La agenda informativa actual está ocupada por dos grandes cuestiones: la violencia machista y la emergencia climática. Es resultado de los hechos objetivos que obligan a hablar. Pero también lo es de una decisión ideológica o, si se quiere, del compromiso explícito de las redacciones de los principales medios de comunicación del país. Ciertamente, la actualidad política, las desgracias personales y las malas noticias colectivas acaban de llenar los tiempos informativos. Pero la presencia sistemática y el énfasis que se pone hacen omnipresentes los dos primeros temas mencionados.
La evidencia de lo que digo se puede constatar en cual ha sido el giro estratégico comunicativo de las grandes corporaciones que tienen más responsabilidad. Las campañas publicitarias de las eléctricas, del sector del automóvil, de las bebidas refrescantes que utilizan más plástico, y una serie de otras marcas de sectores sensibles a los roles tradicionalmente femeninos, se desgañitan a desmentir su pasado cómplice y a ponerse junto a las actuales aspiraciones de futuro.
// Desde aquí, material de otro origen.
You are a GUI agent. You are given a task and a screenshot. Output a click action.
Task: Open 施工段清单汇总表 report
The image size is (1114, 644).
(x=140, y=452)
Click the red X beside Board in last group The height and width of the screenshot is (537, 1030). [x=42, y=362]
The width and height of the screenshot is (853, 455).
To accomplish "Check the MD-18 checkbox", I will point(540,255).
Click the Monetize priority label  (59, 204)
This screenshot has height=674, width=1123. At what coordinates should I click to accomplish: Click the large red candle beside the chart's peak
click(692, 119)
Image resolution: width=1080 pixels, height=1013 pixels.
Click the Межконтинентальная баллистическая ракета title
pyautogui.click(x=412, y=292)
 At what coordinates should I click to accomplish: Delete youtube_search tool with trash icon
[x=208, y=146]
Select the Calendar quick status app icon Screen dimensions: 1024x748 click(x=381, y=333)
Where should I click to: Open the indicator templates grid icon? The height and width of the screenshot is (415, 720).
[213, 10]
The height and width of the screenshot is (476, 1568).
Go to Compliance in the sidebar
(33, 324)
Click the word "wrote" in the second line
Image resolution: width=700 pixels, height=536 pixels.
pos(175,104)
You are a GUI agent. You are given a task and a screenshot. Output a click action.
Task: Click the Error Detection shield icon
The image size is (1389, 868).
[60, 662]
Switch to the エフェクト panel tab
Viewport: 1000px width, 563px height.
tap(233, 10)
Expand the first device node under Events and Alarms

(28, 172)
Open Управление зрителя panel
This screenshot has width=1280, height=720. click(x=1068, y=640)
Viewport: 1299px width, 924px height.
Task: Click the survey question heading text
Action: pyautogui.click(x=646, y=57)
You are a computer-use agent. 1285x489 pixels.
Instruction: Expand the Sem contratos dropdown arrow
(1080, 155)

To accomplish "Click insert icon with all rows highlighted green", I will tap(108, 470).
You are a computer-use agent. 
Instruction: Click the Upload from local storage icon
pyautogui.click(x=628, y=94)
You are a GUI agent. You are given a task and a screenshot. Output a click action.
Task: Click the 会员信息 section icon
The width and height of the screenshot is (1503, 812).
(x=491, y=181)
Que estas prioridades informativas hayan traspasado el mundo de la publicidad se puede leer en términos pesimistas y denunciar su hipocresía. Pero yo más bien hago una lectura positiva. La publicidad no es tanto un mecanismo de coacción como un espejo preciso de nuestra realidad. La buena publicidad estudia las preferencias, el lenguaje y los comportamientos del público al que se dirige, y es por eso por lo que suele hacer un retrato tan cuidadoso. Y si los anuncios de determinadas empresas van llenos de hombres que cocinan para la familia y lavan platos, o se jactan de tener una profunda conciencia ecológica, significa que conocen sus puntos débiles y contra qué imagen tienen que luchar y, de pasada, contribuyen a fijar rutinas y estereotipos de acuerdo con los nuevos modelos de relación personal y forzar cambios en los modelos de producción y consumo.
Desde el punto de vista de las retóricas informativas, sin embargo, tengo serias dudas de que el tono abiertamente apocalíptico que se da sea el más oportuno para conseguir los efectos que se proponen. Desde esta lógica emocionalmente conmovedora, no me parece casual que se haya recurrido a dos niñas -a Malala Yousafzai, la paquistaní que lucha por el derecho a la educación de las mujeres, y a Greta Thunberg, la activista medioambiental sueca- para construir dos emblemas de estas luchas que a la vez simbolizan la vulnerabilidad generacional y la reivindicación casi desesperada de futuro.
Dicho de otro modo: a veces -y siento decirlo- me parece más útil para el cambio social la publicidad que la información. Desde mi punto de vista, la gran cuestión es si hay o no esperanzas de revertir las catástrofes anunciadas. Si las campañas contra la violencia machista están dando o no resultados. Si ya hemos pasado o no el punto de no retorno de las calamidades climáticas. De si todavía hay remedio, o si lo que hay es ir preparando el camino para los últimos que tengan que cerrar la puerta de este mundo y apagar su luz. Porque si hay esperanzas, si estamos revirtiendo estos dramas, entonces, digámoslo. Si nos podemos fiar -aunque sea relativamente- del compromiso de los gobiernos y de las grandes corporaciones, digámoslo. Si incluso podemos confiar en el progreso del conocimiento científico para plantar cara, digámoslo. Si, como explica Andrew McAfee en ‘More from less’, las últimas décadas hemos aprendido a producir mucho más con mucha menos energía y estamos en el camino de «desmaterializar» el consumo, digámoslo.
La desesperanza no traerá los cambios que necesitamos sino que desvelará la insolidaridad egoísta. O añadimos -sin autoengaños- esperanza de futuro, o ninguna gran corporación, ni ningún gobierno, ni científico, ni ninguna Malala ni Greta alguna nos salvarán de una autodestrucción moral que llegará incluso antes de que paremos la masacre de mujeres o nos caiga encima la devastación climática.